I love Point Reyes: the connection with Nature, the feeling of edge-of-the-world desolation. Like Death Valley or the Sierra Nevada mountains above timberline, it is a huge landscape – with almost infinite sight-lines – that work best for me when I am out in it; walking.
More years ago than I can remember, I read that the National Park Service was trying to incorporate some – for lack of a better descriptor – normal landscapes into the system. We think of the National Parks as saving the most spectacular parts of America, but, in reality, most of the National Parks are extreme areas because they are the areas that were left over. There are no National Parks in the Great Central Valley of California because it was filled with farms – very productive farms – pretty early in the western settlement cycle. (In May of 2010, on our way back from Death Valley National Park, we stopped at a small pocket of wilderness – Kern National Wildlife Refuge – that the Feds had reclaimed from the San Joaquin part of the Central Valley. It was spectacular – teaming with wildlife, mostly with birds laying over on their North-South migration – and a revelation. We consider the Central Valley the boring part of our trip when we go to the mountains or the desert and this little section of wild land was every bit as exciting as any National Park.)

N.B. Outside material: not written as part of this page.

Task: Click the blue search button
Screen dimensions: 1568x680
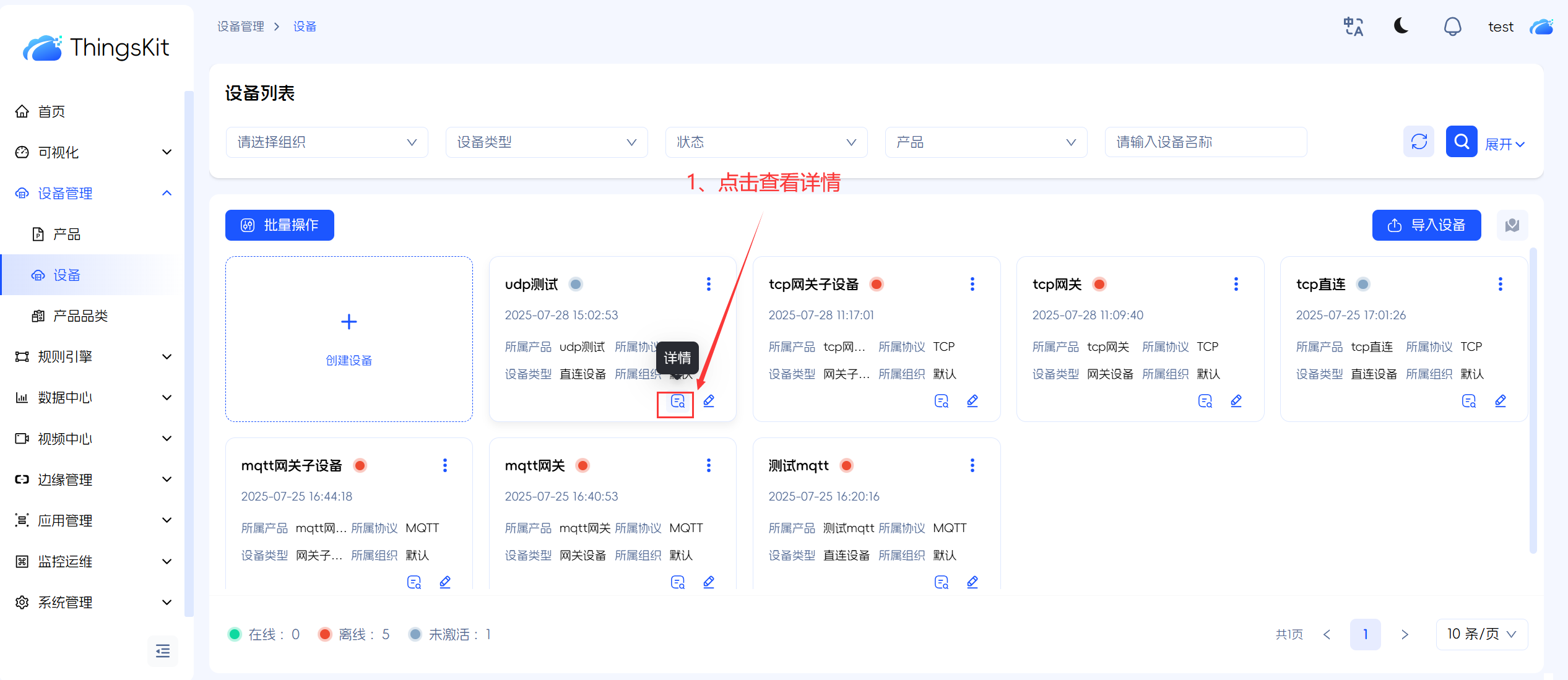Action: point(1461,142)
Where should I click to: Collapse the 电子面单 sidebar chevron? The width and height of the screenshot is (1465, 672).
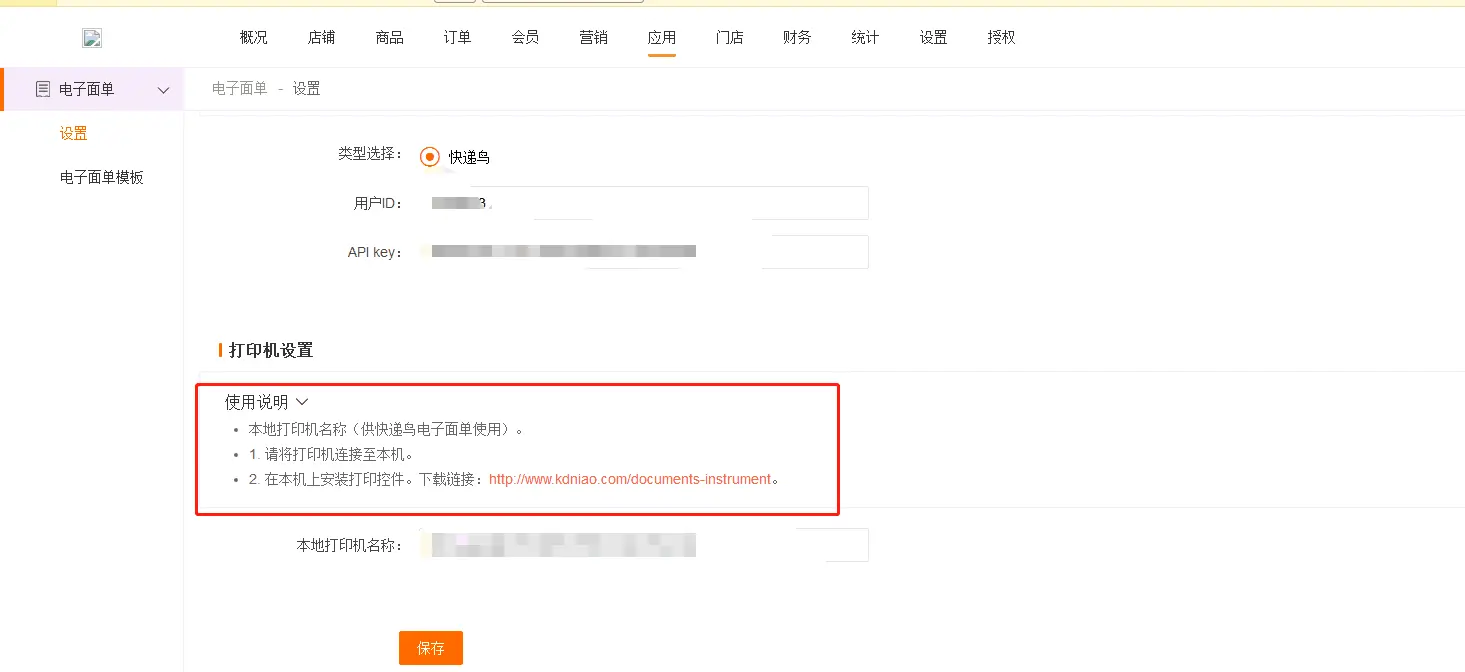click(164, 90)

Point Reyes is, in a way, reclaimed land but it was also only minimally used before it became a park. Yes, there were and still are farms, but they were always sort of hanging on farms with picturesque barns rather than rich working farms with industrial silos.
The barns seem more a part of Nature, a part of the Landscape, rather than cut off from it and, as the National Park Service lets more land revert to Wildness, the Wildness is taking center stage. With its walks and its views, with its openness and hidden intimacy, with its National Parkness, Point Reyes National Seashore has become a place to connect with Nature.
Beautiful shots, Steve…..really like the one of the stream with silhouettes of gulls and tiny people, great sense of scale.
Thanks, Kirk. How about doing a guest stint?